2.4 Construction-time


The run-time architecture just sketched, implies that construction is needed of (i) the coordination description; (ii) individual components. We will make no assumptions about the relation between the construction environment and the run-time environment. They may be completely disjoint, partially overlap, or even be identical. In a similar spirit, we do not assume that the construction-time environment is the same for each component.

We will now describe how to make coordination descriptions, and how to make components, with emphasis on the special case of language-oriented components.

Constructing coordination descriptions

The construction of the coordination descriptions for the TOOLBUS amounts to writing process expressions describing the desired cooperation between components. Currently, we provide tools for static type checking of process expressions, and for the debugging and tracing of their execution. In principle, formal verification of process expressions is conceivable, but we have not yet worked on applications that really needed this.

Constructing components

In a first approximation, we have nothing to say about the construction methods used for building components. Any software engineering technique or programming language can be used at the component level as desired. From an evolutionary perspective it is important to note that each component may be in a different evolutionary phase.

We have more to say about construction methods for components when they have something to do with language-processing such as, for instance, parsing, checking, compiling or transforming programs in existing or new languages. This is less restrictive than it may seem at first sight: in many problem areas one can follow a language-oriented approach since there is some domain-specific language (DSL) that characterizes essential aspects of the application domain, see Section 3.2.
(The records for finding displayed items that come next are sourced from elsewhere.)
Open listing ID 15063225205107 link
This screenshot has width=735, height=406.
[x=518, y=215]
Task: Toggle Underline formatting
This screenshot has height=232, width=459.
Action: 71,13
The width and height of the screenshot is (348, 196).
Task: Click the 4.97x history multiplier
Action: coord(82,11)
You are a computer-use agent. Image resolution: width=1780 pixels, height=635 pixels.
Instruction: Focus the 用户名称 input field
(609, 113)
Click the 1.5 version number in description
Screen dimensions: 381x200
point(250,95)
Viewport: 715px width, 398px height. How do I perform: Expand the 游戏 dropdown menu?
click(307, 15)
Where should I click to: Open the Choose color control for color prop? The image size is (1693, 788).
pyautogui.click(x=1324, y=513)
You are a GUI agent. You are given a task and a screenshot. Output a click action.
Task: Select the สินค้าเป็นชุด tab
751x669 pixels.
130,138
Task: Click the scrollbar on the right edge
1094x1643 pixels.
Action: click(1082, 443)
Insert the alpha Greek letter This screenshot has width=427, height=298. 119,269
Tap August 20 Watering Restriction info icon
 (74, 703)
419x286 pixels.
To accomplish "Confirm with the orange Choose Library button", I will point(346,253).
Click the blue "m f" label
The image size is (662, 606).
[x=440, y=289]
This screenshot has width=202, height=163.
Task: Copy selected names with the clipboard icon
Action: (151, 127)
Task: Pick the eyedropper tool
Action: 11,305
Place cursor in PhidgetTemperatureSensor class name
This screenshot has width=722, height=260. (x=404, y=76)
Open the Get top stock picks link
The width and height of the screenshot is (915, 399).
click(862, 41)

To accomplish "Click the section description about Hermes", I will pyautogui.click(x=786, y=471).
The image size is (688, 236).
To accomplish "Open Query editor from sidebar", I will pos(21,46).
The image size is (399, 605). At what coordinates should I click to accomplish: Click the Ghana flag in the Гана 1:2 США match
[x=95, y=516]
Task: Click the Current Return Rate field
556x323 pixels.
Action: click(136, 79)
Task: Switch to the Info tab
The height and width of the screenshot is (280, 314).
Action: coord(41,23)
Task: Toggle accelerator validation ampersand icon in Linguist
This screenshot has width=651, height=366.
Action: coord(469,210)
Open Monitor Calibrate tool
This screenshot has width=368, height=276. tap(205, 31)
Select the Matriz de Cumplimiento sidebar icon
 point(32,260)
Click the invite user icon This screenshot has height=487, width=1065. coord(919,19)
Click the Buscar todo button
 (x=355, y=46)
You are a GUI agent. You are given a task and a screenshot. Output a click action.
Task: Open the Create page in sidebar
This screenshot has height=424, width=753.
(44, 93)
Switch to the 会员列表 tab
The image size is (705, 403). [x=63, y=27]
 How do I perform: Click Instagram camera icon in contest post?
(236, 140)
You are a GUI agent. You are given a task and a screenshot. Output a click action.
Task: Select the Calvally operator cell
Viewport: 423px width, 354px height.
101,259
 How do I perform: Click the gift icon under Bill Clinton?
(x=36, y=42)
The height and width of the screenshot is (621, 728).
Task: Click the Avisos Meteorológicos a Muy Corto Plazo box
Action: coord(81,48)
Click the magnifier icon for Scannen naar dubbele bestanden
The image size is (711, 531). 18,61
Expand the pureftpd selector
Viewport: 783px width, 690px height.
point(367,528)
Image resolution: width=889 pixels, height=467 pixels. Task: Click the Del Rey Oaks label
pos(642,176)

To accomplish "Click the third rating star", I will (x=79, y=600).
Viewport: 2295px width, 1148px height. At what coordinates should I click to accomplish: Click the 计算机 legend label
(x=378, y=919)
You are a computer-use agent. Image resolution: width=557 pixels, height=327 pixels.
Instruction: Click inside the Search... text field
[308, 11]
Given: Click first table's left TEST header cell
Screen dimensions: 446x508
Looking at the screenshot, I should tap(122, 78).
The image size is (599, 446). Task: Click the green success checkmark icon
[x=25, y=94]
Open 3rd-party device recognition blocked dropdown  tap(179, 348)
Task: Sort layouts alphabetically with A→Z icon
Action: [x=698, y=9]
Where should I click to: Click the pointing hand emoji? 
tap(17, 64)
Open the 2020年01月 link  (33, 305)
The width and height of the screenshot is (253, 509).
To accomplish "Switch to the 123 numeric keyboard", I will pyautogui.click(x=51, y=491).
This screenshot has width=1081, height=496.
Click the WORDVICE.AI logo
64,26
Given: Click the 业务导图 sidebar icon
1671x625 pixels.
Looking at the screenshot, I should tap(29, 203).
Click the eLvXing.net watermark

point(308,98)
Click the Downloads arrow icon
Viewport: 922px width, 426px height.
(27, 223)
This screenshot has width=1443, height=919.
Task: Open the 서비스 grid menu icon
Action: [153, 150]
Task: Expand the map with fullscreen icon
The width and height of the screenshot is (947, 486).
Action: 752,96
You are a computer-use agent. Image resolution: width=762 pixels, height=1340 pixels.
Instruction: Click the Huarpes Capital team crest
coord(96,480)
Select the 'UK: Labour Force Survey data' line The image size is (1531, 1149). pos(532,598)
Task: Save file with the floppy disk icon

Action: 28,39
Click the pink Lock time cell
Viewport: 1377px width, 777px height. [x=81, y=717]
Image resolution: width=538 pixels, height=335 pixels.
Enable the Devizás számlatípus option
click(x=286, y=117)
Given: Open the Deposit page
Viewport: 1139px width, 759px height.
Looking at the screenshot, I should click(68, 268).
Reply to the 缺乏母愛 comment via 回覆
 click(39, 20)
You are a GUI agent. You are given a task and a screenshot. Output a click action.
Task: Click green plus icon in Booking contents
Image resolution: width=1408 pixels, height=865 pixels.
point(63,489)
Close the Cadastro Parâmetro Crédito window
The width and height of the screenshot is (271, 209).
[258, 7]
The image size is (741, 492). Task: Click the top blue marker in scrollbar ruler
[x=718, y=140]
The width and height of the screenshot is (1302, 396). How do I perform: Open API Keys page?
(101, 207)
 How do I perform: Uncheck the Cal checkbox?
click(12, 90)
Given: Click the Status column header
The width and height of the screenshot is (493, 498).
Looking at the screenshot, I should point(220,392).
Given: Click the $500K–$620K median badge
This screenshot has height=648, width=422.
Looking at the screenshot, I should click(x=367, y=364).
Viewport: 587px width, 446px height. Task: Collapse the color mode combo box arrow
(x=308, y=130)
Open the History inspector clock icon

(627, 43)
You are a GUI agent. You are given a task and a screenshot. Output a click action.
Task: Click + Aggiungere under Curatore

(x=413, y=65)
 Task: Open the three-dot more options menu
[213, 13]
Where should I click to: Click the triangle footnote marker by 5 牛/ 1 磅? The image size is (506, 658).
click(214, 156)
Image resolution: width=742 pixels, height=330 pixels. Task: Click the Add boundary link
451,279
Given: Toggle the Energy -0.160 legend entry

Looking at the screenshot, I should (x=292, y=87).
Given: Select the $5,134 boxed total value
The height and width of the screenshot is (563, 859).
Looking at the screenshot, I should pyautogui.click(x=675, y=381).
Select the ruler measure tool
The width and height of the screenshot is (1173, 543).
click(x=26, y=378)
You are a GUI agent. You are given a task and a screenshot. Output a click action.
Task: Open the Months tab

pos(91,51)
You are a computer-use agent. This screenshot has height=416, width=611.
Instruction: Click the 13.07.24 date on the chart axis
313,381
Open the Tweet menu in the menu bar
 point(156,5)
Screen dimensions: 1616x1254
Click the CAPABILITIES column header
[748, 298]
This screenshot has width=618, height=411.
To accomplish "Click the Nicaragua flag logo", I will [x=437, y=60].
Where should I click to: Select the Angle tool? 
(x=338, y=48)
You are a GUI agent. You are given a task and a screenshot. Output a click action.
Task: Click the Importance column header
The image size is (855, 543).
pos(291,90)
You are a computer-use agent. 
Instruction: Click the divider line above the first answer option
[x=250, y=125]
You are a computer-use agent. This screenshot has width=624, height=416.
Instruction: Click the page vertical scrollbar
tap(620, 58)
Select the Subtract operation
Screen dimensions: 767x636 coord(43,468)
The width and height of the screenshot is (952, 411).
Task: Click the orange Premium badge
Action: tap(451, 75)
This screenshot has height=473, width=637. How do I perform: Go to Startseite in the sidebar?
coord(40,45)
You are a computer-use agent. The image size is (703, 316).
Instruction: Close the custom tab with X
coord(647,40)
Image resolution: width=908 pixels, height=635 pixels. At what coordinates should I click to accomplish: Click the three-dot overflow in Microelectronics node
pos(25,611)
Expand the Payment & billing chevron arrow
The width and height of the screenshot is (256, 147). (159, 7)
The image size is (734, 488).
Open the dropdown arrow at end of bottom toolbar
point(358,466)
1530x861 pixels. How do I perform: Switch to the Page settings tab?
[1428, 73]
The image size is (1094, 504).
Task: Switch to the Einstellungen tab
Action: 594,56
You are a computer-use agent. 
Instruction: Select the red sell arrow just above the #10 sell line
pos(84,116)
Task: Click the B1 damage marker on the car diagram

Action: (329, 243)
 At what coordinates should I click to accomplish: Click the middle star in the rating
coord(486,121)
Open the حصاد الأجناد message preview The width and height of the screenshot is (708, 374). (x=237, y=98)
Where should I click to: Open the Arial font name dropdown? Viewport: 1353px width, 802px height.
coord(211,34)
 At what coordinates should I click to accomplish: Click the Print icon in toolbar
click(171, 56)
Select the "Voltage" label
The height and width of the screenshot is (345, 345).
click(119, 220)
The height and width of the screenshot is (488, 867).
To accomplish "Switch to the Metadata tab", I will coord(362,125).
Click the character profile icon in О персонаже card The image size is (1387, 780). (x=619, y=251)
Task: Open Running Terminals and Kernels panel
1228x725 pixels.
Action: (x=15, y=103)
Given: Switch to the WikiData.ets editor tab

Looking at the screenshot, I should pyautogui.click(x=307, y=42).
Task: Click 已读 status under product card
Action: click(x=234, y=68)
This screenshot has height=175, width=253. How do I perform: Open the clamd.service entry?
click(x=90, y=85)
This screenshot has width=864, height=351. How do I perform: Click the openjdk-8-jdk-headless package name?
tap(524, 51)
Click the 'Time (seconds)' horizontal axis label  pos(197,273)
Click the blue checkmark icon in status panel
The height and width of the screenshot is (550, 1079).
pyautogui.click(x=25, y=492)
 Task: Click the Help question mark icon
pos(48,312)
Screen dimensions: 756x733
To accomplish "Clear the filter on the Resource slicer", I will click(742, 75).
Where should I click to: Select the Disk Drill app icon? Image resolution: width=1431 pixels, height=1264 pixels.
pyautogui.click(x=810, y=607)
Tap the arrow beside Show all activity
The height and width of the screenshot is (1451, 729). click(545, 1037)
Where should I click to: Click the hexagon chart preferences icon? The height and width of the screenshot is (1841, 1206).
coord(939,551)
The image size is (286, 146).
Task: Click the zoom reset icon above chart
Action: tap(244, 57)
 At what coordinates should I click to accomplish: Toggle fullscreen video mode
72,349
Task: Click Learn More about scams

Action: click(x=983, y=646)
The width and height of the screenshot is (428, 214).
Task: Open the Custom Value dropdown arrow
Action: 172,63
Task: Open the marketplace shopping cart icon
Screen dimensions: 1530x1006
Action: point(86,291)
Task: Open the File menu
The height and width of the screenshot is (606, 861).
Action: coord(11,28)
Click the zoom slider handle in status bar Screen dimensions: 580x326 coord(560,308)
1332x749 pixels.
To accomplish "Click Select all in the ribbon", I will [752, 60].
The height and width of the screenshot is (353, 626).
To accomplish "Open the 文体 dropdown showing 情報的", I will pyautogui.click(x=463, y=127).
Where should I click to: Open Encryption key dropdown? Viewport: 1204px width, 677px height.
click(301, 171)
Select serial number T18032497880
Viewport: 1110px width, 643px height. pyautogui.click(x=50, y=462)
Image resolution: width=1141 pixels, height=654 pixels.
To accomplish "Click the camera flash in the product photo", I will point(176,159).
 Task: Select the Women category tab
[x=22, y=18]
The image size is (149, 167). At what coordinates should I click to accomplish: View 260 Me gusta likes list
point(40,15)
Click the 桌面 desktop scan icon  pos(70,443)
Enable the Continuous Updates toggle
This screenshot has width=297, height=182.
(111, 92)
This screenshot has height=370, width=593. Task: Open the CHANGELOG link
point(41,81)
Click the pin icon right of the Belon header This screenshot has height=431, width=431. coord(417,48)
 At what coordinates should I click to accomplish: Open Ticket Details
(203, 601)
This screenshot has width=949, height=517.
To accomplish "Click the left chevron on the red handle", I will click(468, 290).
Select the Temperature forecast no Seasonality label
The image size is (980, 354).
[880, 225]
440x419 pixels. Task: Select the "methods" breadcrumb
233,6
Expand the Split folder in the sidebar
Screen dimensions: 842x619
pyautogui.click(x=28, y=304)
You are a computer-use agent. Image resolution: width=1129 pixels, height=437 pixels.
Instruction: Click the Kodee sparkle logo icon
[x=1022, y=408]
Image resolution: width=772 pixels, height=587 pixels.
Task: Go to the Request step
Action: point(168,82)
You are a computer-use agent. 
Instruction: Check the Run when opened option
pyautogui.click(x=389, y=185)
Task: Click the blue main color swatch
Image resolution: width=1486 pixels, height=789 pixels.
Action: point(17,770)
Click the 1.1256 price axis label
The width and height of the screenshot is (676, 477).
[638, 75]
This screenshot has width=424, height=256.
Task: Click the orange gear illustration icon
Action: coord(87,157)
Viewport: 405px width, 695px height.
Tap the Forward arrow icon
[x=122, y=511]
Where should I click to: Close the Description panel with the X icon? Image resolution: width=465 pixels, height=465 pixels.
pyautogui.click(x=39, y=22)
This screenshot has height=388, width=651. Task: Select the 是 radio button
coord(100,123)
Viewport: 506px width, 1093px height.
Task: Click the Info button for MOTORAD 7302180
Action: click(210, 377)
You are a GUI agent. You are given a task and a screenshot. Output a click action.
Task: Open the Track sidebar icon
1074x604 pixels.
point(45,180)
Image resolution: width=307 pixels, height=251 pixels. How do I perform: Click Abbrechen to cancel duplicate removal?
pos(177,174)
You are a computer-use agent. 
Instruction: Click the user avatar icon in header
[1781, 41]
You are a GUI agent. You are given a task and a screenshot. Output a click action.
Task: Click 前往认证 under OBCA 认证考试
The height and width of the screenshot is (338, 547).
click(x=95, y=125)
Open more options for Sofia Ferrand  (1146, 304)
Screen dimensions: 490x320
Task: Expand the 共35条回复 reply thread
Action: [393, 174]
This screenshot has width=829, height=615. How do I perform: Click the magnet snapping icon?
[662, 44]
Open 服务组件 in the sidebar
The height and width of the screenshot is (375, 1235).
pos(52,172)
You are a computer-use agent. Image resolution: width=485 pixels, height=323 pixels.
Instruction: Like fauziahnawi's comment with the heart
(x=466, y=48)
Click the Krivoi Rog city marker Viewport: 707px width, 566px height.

The ASF+SDF Meta-Environment Kli93a,vDHK96,ASF+SDF-AMAST96 is our preferred language prototyping tool. It is an interactive programming environment generator that takes a language definition as input (including a definition of the syntax of the desired language and optionally other operations on programs in the language such as, for instance, interpretation, compilation or transformation) and generates corresponding tools as output. From the syntax definition of the desired language various components are generated: a GLR parser, a syntax-directed editor, a pretty printer, optional traversal functions, and optional program analysis functions. For the operations defined on programs, efficient term-rewrite engines are generated. It will not come as a surprise that all these components can be connected to the TOOLBUS and that all intermediate data (e.g., parse trees) are represented as ATerms.

3 Case studies


3.1 Conversion tools for system renovation

The construction-time versus run-time dichotomy is also useful when building tools for the conversion of legacy systems. Consider building a tool for the automatic conversion between COBOL versions or dialects. In principle, one can write a single, monolithic, tool that performs the desired conversion. From an evolutionary perspective, however, such a monolithic tool is undesirable, since it will require major modifications when either a minor variation in the input language occurs (e.g., a vendor-specific language extension) or additional conversion steps are needed. Another disadvantage is that the conversion steps already implemented in the tool cannot be reused for other purposes.

Van den Brand, Sellink & Verhoef BSV97a,BSV97b,BSV97c describe a more evolutionary approach. During the construction phase of the conversion tool, the whole conversion process is first split-up in a number of smaller steps (e.g., parse, add end-if's, remove goto's, simplify conditions, pretty print). Next, each step is specified in ASF+SDF and the corresponding component is generated automatically. During the run-time phase of the tool, the individual components are tied together with a coordination architecture.

Since, the components are generated from specifications, they can more easily be adapted to changing circumstances. This is particularly true for the parsing component. As an aside, we like to mention here that the parser generation techniques we use are based on GLR parsing and can thus handle arbitrary context-free grammars Rek92. In contrast to more restrictive approaches (e.g., LL, LR), this opens up the possibility to develop modular grammar descriptions that can be composed in various ways. This is another example, of our component-based approach.

3.2 Domain specific languages


A DSL provides a conceptual framework and a notation that can be used to concisely express problem solutions in a particular application domain. Using compiler technology, texts written in a DSL can be compiled into, for example, executable code, calls to library routines, database transactions, or HTML forms. In this way, the DSL captures the essential knowledge of the application domain itself, while the corresponding DSL compiler captures the knowledge of the underlying infrastructure. Some characteristic domains where DSLs play a rôle are: (i) finance (e.g., modeling specific product classes such as, for instance, interest-based products, insurances, or option trading). (ii) electronic commerce (e.g., message formats, work flow); (iii) telecommunications (e.g., protocols, configuration of telephone exchanges); (iv) testing (e.g., test scripts); (v) multi-media (e.g., authoring scripts, content descriptions).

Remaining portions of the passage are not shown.